Public Enemy might not be as “hot” as in their late ’80s heyday, but I’ll take their worst albums from the 2000s over any of those by your average my-cock-is-bigger-than-yours up-and-coming rapper. I could live with shorter album titles, though. Their landmark 1988 It Takes a Nation of Millions to Hold Us Back (arguably the greatest hip-hop record of all time) had its reflection in 2007’s underrated How You Sell Soul to a Soulless People Who Sold Their Soul? In 2012, Chuck D will do it again, naming the next album Most of Our Heroes Still Don’t Appear on No Stamp, a wink to the “Fight the Power” lyrics. But even though Public Enemy is still recording relevant music, it is something you have got to see live.

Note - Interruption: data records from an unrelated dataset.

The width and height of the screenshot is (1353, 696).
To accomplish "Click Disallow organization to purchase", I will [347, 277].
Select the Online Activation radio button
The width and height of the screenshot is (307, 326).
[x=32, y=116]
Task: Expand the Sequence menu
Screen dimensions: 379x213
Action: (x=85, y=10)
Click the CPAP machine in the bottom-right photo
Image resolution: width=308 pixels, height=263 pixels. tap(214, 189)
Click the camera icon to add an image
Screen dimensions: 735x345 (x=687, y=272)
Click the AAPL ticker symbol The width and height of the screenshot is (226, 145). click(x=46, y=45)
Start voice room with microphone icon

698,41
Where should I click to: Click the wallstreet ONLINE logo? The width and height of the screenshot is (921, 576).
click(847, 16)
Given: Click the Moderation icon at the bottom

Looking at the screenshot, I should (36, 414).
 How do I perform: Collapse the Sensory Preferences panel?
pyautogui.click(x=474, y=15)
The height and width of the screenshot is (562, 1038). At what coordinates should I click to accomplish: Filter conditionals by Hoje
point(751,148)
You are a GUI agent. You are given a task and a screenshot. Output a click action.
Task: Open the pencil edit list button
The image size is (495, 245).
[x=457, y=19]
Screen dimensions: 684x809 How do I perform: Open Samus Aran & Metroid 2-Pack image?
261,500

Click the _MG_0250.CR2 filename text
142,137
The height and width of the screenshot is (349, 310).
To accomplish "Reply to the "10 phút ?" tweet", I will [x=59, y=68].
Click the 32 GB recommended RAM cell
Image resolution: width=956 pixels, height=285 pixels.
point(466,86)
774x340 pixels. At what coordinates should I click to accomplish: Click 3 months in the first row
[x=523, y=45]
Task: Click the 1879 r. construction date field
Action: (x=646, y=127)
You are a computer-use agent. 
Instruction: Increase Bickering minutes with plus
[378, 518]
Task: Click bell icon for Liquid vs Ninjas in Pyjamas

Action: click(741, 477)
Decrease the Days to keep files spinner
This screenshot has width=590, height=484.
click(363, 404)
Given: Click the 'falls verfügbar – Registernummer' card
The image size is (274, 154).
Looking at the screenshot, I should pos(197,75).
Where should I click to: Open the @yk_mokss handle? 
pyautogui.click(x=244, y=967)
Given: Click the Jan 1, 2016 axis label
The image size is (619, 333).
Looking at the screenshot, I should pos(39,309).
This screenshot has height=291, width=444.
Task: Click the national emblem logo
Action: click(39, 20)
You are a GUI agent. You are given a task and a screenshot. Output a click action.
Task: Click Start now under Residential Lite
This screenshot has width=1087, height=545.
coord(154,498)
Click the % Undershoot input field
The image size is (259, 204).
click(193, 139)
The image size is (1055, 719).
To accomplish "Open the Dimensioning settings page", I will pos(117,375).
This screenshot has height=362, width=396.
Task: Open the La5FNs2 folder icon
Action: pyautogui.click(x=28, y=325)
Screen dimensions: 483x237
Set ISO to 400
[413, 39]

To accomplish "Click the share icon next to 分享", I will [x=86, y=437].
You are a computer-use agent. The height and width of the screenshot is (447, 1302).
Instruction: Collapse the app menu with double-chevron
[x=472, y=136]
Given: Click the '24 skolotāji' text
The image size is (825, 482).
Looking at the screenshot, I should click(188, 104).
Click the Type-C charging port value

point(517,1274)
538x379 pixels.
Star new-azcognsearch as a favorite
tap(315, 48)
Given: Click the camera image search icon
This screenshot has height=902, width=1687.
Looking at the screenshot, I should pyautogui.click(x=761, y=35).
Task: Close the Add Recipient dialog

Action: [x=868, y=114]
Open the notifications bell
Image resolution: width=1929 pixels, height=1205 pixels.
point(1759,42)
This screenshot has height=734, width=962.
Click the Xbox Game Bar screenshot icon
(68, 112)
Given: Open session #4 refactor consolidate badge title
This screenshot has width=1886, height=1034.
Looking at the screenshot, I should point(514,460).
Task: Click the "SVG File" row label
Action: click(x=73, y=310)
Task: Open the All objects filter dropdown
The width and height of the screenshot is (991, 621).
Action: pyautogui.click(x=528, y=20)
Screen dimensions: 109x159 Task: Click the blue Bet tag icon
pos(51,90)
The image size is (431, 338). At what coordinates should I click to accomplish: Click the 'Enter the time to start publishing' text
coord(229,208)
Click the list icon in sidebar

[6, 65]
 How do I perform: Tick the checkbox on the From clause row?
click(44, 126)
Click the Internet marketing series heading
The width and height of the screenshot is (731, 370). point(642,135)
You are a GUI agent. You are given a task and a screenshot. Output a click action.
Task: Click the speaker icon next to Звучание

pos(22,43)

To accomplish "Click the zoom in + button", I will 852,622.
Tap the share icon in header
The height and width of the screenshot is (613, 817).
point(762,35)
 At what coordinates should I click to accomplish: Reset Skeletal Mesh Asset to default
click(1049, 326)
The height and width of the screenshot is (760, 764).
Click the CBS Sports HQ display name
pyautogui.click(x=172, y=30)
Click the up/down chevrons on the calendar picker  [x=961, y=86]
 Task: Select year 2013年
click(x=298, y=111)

“If somebody see us for the first time in Austin, they’re going to say, ‘Oh my God.’ That’s our only goal. A song can be anything, but if you can’t perform the song, what good are you? We don’t need no explosions. We don’t need none of that pyrotechnic shit. What we gotta do is get down.” •

 

Public Enemy at Fun Fun Fun Fest (Blue Stage)

8:30pm Fri, Nov 4
Auditorium Shores
800 W Riverside Dr (Austin)
funfunfunfest.com

 

Fun Fun Fun Fest
Feat. Spoon, Slayer, The Damned, Danzig Legacy, Diplo, Henry Rollins, T-Bird & The Breaks, the one and only Sergio “Sexy Sax Man” Flores, and dozens of others.
Fri-Sun Nov 4-6
$66 (one-day ticket including fees) and $161 (three-day ticket including fees)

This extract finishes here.